Menurut dia, demonstrasi berarti pengerahan massa untuk menyampaikan pendapat di depan umum dan kegiatan tersebut bisa menjadi sah dengan melaporkan kepada pihak berwajib serta tidak membuat kerusakan sehingga dilindungi undang-undangan.

"Jadi saya tidak setuju (people power), kalau ada apa-apa, ada jalur hukum. Misal, soal pemilu jika ada kecurangan, bisa diselesaikan ke MK (Mahkamah Konstusi). Jangan di jalan, sebab akan mengarah pada gerakan massa yang tidak terkendali dan mendatangkan kerusakan maupun kerugian," kata penulis novel "Ronggeng Dukuh Paruk" itu.

Terkait dengan hal tersebut, dia mengimbau para tokoh dan pemimpin massa untuk menghindari "people power" karena gerakannya bisa tidak terkendali sehingga sangat berisiko.

Ia mengharapkan para pemimpin untuk benar-benar memahami bahwa bangsa Indonesia diwajibkan setia pada undang-undang.

"Saya kira masyarakat Banyumas sendiri tidak ada kecenderungan mengarah ke gerakan 'people power'. Perlu saya sampaikan bahwa ada dua alam, yaitu alam medsos (media sosial) dan alam nyata. Orang kalau berada di alam medsos bisa menjadi 'vocal' revolusioner.
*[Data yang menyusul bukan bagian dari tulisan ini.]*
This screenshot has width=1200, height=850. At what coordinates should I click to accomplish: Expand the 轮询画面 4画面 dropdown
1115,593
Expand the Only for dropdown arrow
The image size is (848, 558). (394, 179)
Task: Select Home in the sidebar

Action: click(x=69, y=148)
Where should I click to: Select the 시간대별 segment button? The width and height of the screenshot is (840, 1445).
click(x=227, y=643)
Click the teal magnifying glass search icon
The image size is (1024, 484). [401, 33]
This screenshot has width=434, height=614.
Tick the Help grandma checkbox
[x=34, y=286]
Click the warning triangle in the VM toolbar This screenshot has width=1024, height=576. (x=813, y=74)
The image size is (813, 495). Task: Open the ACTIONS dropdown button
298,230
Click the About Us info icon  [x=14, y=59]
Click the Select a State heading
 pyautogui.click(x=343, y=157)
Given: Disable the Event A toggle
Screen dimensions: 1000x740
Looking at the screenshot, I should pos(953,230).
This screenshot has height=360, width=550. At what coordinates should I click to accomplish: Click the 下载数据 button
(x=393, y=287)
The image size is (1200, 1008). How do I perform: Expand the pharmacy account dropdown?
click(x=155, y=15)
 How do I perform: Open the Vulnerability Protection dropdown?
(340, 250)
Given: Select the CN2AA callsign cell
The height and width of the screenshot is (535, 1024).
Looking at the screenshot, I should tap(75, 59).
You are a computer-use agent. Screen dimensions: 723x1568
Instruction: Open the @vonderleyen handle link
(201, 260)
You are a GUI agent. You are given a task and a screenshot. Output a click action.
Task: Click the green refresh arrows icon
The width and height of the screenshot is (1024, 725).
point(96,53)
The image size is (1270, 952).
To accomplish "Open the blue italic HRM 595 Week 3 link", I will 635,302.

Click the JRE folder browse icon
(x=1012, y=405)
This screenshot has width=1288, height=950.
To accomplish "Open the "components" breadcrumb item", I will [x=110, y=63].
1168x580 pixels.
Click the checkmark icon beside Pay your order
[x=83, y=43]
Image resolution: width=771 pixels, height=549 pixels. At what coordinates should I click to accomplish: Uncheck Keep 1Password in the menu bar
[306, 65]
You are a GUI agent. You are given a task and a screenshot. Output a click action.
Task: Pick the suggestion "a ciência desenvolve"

Saya kira heboh hanya berada di alam medsos, di alam nyata saya kira tidak ada," katanya.

Tohari mengatakan di alam nyata, semuanya sudah selesai dan tinggal bekerja serta menunggu dengan tenang penetapan hasil perolehan suara pemilu serentak 2019 yang akan dilaksanakan oleh Komisi Pemilihan Umum (KPU) RI pada  22 Mei.

"Jangan mengambil risiko adanya pergeseran sosial, pergeseran horizontal, ini risikonya besar, dan biayanya juga besar. Di alam nyata masyarakat Banyumas adalah masyarakat yang setia, yaitu setia pada kekuasaan. Contohnya dulu pada saat kekuasaan Mataram, kita sangat setia pada kekuasaan Mataram," katanya.

Ia mengatakan dalam kenyataan tidak ada pemerintahan yang ideal karena di Amerika Serikat pasti ada kekurangannya.

"Saat ini, pemerintah patut didukung, kekurangan di sana-sini semua pasti ada. Soal tuduh-menuduh dan mencela orang itu mudah sekali, tetapi mengakui kebaikannya itulah yang susah, begitu pula terhadap pemerintah," katanya.

Ia mengajak seluruh lapisan masyarakat untuk mendewasakan demokrasi karena kalau rakyat sudah memilih, pilihannya harus dihargai

"Kepada masyarakat supaya bersabar dengan tenang, ikhlas, dan dewasa, jangan 'kemrungsung' (tergesa-gesa, red.). Kita menghormati siapapun yang terpilih. Itulah demokrasi yang dewasa," katanya.